7 projects tagged "blog"
Geeklog is the weblog software that concentrates on performance, privacy, and security. It features Web-based administration, surveys (polls), user-customizable boxes, a friendly administration GUI with a topic manager, an option to edit or delete stories, an option to delete comments, a search engine, backend/headlines generation (RSS/Atom format), calendaring, and much more.
Sandbox is a personal Web site package that provides you with a blog, image gallery, file download area, and the ability to create miscellaneous custom Web pages. Many other blog/Web site packages like Wordpress only do one thing. Most blog packages do not also provide a good image gallery or a good downloads module. You can get these things in separate packages, but integrating them into one site is difficult, involving code bridges and incompatible skinning systems. Sandbox aims to have all of these things integrated into one package.

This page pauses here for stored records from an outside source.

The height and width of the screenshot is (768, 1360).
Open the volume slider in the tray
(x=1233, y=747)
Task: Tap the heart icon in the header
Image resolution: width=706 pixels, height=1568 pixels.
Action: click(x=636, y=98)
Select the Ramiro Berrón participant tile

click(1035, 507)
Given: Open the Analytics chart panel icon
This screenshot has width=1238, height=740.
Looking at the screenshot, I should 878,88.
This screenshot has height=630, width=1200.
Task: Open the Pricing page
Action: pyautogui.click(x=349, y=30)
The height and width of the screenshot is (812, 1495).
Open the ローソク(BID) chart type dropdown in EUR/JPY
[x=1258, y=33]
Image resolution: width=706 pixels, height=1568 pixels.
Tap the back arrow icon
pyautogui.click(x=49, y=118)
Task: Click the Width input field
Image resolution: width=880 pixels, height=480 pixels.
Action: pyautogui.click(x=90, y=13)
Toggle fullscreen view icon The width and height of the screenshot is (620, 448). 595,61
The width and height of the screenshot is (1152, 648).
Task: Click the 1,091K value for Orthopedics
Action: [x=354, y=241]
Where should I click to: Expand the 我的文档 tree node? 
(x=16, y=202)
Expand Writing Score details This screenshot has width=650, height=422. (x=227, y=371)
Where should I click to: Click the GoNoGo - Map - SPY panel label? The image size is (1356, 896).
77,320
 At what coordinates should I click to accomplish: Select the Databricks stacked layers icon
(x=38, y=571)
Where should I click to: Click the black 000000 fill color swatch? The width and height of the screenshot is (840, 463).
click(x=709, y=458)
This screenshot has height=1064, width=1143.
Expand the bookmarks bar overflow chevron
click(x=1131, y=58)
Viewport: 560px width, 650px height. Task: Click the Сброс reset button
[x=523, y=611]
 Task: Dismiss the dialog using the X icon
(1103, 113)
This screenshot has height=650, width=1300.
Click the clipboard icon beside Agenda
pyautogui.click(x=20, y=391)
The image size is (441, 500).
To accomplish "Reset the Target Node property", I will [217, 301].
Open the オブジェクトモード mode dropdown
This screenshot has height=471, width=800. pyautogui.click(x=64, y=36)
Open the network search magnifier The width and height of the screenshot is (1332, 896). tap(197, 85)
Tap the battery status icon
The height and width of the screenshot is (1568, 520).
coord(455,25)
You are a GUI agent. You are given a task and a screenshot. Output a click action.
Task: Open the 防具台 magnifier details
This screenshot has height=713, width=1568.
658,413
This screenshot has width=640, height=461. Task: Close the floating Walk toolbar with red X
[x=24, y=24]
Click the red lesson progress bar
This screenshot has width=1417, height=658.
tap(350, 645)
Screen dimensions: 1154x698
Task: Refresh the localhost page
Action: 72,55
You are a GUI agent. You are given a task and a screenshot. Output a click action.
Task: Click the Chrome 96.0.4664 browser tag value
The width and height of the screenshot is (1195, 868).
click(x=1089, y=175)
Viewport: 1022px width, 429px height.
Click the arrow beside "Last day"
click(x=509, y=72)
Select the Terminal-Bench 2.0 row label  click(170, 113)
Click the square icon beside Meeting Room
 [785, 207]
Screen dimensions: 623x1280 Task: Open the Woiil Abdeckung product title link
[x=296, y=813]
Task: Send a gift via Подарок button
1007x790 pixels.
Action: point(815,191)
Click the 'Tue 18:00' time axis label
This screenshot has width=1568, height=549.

ShinyCMS is a content management system intended for use by Web designers and Web developers who want to keep a clear distinction between the markup they create and the content their clients can edit. Designers add templates to the CMS, which define page layouts containing editable elements. Users can then build pages by selecting an appropriate template and editing the elements it contains. This approach means that editing content is a simple and safe process, and the site look and feel is kept consistent and professional.
Simblog aims to be one of the most easy-to-use and lightweight blogging platforms. It emphasizes user experience, workflow, and ease of use without neglecting usability and extensibility. It will take full advantage of what HTML5 and CSS3 have to offer without delving too deeply into experimental features. It is built on its own lightweight framework, which allows a high degree of extensibility and modularity for your blog. It uses Smarty as a templating engine (which also provides a caching mechanism), jQuery and Kendo UI for frontend design, and MySQL as a database.
PySite is not a CMS in the traditional sense. Rather, you manage the contents of a Web site via a file manager interface, which gives you access to all settings (pages, styles, plugins, etc.). Compose your pages with Jinja templates, and edit your code comfortably with syntax highlighting in the ACE editor. You may write your stylesheets in Sass and let the integrated compiler write CSS files. PySite also contains a facility to manage virtual mailboxes, in case you maintain your own SMTP and IMAP server, e.g. with Postfix and Dovecot.